The Punic wall of Cartagena (Spanish: Muralla púnica de Cartagena) is an archaeological site from the 3rd century BC in which can be seen the first defensive wall of Cartagena, built by the Carthaginians.

This is an important site because it is one of the few remains of Carthaginian civilization in Spain, and the walls bear witness to one of the most important events of Ancient history in the Mediterranean Sea: the Second Punic War.

== History ==

In 227 BC, the Carthaginian general Hasdrubal the Fair founded the city of Qart Hadasht, probably on an early Iberian settlement called Mastia. The new city was located on a peninsula in the middle of a bay and had five high hills, two of which were at the entrance of the isthmus, so it had a great position for the military defense.

In this context, during the brief period of Punic domain upon Cartagena (227-209 BC), the Carthaginians decided to fortify the Barcid capital in Iberia with a wall that surrounded the settlement. The presence of this fortification was crucial to prevent a Roman assault led by the brothers Gnaeus and Publius Cornelius Scipio in 216 BC, when the Second Punic War had broken.

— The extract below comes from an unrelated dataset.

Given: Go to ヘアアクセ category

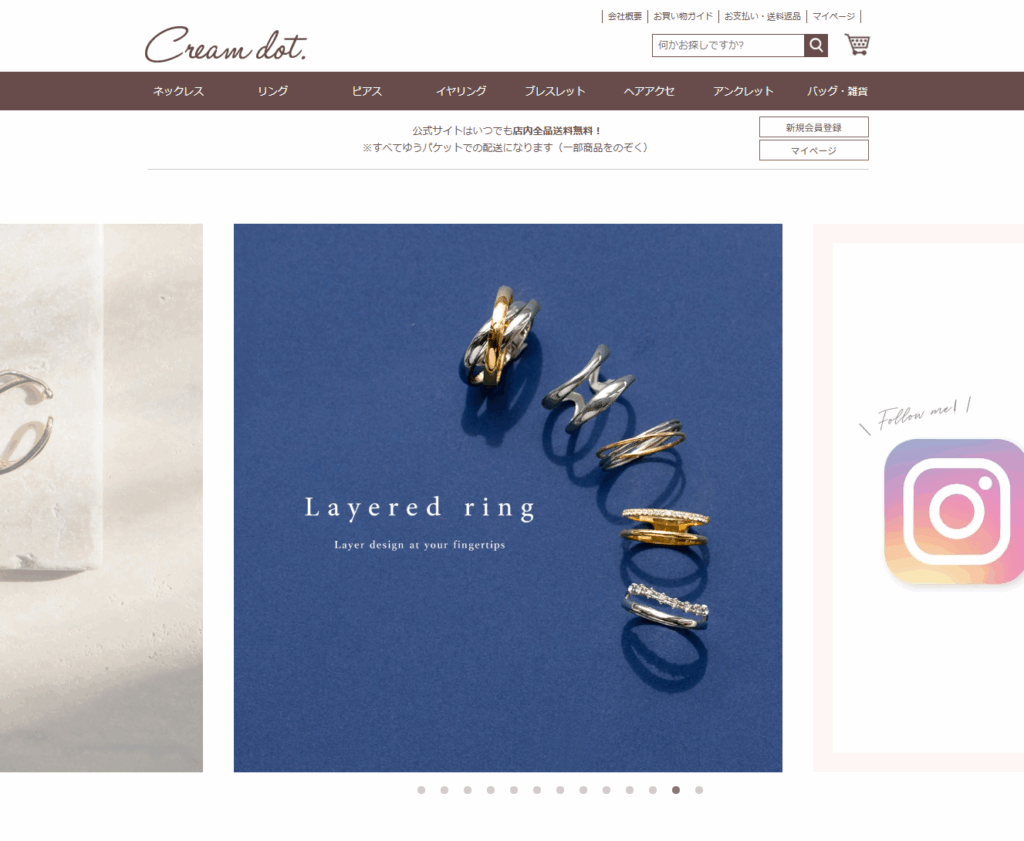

However, with the arrival of General Scipio Africanus, the walls were able to contain the enemy only for a short time. The Romans besieged the place by land and sea, and taking advantage of their numerical superiority dodged the defenders stationed in the walls and conquered Qart Hadasht after a tough battle, signifying the beginning of the end of Carthaginian power in the south of the Iberian Peninsula.

== Architecture ==

The wall used Hellenistic models: is composed of a double parallel paramento of tabaire (sandstone from local quarries) which retains a height of three meters.

The ruins of the Punic walls that can be seen today belong to the lienzo of the section that extended to the entrance of the isthmus, between the hills of San José and Monte Sacro (in Antiquity called Aletes and Baal, respectively). During the archaeological excavations were found indications of a fire, possibly during the battle or the looting that followed.

Currently the wall can be visited thanks to the Interpretation Center of the Punic Wall, part of the touristic consortium Cartagena Puerto de Culturas. The building protects the site and recreates their original elevation with contemporary architecture.